Indian official says not destroying smallpox could increase chances of bioterrorism

Kalyan Banerjee, the former director of the National Institute of Virology in Pune, India, said that delaying the destruction of remaining smallpox virus could raise the chances for the deadly virus to be used in bioterrorism.

The World Health Assembly announced last Tuesday that any decision on the destruction of the two remaining known stocks would be deferred for “crucial research” based on the virus, The Economic Times reports.

Smallpox was eradicated officially in 1980. After all countries were asked to surrender their stocks of the virus to the World Health Organization, the virus was relegated to two WHO-sanctioned facilities at the U.S. Centers for Disease Control and Prevention in Atlanta and a Russian facility in Kolsovo in Siberia.

"If the destruction is delayed indefinitely, the synthesis and preparation of small pox virus as a bio-weapon, by a non-superpower would increase and it may truly become a poor man's atom bomb," Banerjee said, according to The Economic Times. "In my opinion, the world will gain much more by destroying the last traces of the virus than by keeping it.”

Banerjee was a former member of a WHO advisory committee on smallpox research and he is now a committee advisor.

"The arguments tendered in favor of retaining the virus appear to be unconvincing,” Banerjee said, according to The Economic Times. “To put it bluntly, it is the same logic, by which the superpowers continue the possession of the nuclear weapons; they wish to hold on to the smallpox virus as a super bio-weapon.
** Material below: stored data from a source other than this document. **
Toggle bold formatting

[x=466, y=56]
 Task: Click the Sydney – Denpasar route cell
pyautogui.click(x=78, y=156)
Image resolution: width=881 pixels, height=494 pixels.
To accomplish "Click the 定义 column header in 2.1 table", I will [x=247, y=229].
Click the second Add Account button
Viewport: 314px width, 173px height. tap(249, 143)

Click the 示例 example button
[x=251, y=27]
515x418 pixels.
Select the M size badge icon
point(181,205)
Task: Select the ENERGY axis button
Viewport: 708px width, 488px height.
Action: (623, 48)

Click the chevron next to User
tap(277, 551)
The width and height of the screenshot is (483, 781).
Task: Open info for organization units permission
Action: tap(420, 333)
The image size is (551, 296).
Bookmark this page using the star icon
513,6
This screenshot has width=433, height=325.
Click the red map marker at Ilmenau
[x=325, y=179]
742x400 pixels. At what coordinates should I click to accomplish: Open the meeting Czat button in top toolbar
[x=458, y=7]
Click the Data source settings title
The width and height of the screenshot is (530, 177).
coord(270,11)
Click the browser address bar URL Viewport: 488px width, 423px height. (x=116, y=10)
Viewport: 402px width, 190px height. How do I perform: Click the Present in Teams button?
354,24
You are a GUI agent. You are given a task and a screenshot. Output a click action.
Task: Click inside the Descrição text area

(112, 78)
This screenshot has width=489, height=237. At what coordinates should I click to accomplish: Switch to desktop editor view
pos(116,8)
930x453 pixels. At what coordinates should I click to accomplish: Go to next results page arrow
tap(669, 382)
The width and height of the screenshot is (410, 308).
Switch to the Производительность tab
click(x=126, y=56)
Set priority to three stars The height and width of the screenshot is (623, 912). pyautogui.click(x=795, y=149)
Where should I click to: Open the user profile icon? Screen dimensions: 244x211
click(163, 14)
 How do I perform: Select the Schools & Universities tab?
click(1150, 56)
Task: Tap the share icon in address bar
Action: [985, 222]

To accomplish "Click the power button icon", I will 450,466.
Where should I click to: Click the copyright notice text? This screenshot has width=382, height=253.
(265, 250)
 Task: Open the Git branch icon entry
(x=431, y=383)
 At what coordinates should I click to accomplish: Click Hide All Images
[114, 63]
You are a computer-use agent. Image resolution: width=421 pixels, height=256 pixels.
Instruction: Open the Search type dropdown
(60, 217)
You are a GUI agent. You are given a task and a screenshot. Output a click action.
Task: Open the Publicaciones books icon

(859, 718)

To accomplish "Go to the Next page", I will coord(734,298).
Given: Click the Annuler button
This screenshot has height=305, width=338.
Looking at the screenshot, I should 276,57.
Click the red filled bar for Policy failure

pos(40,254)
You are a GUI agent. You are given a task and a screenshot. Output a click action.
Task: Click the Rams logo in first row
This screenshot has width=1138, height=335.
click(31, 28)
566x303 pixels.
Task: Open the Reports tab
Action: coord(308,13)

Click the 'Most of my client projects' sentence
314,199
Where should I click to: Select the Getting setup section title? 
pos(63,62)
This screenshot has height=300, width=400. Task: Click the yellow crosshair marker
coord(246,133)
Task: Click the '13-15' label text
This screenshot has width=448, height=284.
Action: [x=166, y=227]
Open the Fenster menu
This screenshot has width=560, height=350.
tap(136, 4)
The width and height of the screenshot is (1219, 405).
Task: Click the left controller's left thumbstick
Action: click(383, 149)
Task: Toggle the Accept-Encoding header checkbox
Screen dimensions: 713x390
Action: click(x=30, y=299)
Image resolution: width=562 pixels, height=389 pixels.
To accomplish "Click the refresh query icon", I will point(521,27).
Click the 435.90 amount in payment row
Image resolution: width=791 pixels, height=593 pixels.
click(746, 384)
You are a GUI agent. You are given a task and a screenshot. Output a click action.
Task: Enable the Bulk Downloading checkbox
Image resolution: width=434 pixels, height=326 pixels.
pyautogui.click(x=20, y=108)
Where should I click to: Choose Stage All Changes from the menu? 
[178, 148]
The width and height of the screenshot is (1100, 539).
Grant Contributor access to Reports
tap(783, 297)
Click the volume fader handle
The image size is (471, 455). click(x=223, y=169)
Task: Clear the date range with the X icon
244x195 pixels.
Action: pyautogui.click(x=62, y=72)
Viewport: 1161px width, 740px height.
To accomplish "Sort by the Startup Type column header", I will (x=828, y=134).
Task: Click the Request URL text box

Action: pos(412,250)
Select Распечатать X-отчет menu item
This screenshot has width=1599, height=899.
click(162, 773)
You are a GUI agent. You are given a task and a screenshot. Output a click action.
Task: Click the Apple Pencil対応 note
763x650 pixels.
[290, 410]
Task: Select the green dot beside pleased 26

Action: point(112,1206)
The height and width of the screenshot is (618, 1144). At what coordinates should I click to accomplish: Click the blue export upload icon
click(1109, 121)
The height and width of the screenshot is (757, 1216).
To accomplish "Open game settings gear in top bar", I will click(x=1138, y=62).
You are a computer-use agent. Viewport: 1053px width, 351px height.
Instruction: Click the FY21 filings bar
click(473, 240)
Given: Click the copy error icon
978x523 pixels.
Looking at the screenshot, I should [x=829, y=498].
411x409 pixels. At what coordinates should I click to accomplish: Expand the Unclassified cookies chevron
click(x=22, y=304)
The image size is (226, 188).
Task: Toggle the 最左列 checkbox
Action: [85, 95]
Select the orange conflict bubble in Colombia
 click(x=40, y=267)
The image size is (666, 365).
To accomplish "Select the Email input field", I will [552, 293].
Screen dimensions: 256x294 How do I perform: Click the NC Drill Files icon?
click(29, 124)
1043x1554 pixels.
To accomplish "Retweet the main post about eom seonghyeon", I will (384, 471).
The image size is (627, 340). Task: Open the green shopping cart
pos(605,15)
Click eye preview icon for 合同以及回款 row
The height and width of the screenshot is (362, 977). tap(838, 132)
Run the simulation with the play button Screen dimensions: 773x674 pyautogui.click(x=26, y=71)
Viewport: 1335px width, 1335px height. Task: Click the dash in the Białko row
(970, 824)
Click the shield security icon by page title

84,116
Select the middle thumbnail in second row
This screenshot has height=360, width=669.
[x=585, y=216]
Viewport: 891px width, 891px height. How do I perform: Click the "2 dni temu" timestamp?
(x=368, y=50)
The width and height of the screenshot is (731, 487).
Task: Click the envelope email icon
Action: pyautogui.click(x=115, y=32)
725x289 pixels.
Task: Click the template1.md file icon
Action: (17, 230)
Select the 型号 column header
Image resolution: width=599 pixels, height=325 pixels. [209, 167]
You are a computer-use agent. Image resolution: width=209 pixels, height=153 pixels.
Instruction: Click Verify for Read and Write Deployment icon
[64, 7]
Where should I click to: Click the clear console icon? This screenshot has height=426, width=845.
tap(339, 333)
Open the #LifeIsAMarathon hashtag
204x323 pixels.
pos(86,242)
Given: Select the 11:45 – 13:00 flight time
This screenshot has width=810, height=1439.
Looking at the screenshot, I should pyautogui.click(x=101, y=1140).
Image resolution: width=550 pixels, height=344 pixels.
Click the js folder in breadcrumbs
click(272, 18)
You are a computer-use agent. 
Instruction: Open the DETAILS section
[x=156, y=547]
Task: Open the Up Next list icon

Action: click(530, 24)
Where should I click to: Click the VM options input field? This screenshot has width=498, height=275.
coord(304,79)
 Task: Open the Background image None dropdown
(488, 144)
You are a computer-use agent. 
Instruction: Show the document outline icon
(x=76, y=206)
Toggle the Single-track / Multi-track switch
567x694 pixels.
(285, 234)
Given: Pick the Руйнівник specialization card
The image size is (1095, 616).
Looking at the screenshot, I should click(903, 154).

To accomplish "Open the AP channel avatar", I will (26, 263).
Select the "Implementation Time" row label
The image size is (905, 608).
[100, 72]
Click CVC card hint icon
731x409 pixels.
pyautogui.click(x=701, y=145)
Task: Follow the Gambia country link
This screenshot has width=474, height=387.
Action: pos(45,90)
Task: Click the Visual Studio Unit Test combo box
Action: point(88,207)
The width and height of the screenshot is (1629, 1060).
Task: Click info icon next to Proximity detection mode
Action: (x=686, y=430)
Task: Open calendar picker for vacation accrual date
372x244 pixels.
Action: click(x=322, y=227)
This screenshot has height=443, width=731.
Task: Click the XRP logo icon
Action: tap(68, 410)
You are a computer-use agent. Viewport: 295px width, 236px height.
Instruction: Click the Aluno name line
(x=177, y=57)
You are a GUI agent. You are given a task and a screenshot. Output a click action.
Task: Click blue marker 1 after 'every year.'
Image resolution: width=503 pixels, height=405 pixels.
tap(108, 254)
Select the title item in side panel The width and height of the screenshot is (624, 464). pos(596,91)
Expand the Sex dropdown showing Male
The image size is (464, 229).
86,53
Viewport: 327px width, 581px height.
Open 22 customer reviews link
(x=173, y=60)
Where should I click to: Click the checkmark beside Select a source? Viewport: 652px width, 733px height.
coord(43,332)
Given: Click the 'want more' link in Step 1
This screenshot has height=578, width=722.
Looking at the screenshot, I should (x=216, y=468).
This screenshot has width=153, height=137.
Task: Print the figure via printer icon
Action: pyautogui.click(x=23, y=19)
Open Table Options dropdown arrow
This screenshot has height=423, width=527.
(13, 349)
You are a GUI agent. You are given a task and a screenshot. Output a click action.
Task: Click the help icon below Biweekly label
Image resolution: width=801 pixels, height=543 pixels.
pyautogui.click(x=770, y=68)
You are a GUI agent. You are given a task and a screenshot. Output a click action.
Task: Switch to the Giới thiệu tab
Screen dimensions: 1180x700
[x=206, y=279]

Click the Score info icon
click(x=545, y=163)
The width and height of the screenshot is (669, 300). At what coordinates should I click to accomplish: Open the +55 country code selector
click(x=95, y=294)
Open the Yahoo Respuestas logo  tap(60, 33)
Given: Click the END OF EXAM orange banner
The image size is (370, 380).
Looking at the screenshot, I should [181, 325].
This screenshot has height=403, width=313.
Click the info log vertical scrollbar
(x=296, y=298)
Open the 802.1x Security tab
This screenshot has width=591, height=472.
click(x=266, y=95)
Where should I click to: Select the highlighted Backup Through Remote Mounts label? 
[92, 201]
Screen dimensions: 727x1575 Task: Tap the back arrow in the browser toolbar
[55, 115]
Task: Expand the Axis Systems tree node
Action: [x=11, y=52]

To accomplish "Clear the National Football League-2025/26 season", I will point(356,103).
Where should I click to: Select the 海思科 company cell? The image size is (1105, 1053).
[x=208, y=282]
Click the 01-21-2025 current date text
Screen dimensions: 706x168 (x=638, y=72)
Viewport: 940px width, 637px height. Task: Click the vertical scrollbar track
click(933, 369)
The research is being drawn on and on, but research cannot be made a tool or apology for the indefinite retention of the virus."

Banerjee said that the smallpox researchers wished to sequence one strain each of “variola major” and “variola minor” for archival purposes. According to Banerjee, the researchers have now fully sequenced over 40 strains and could continue by sequencing all possible strains.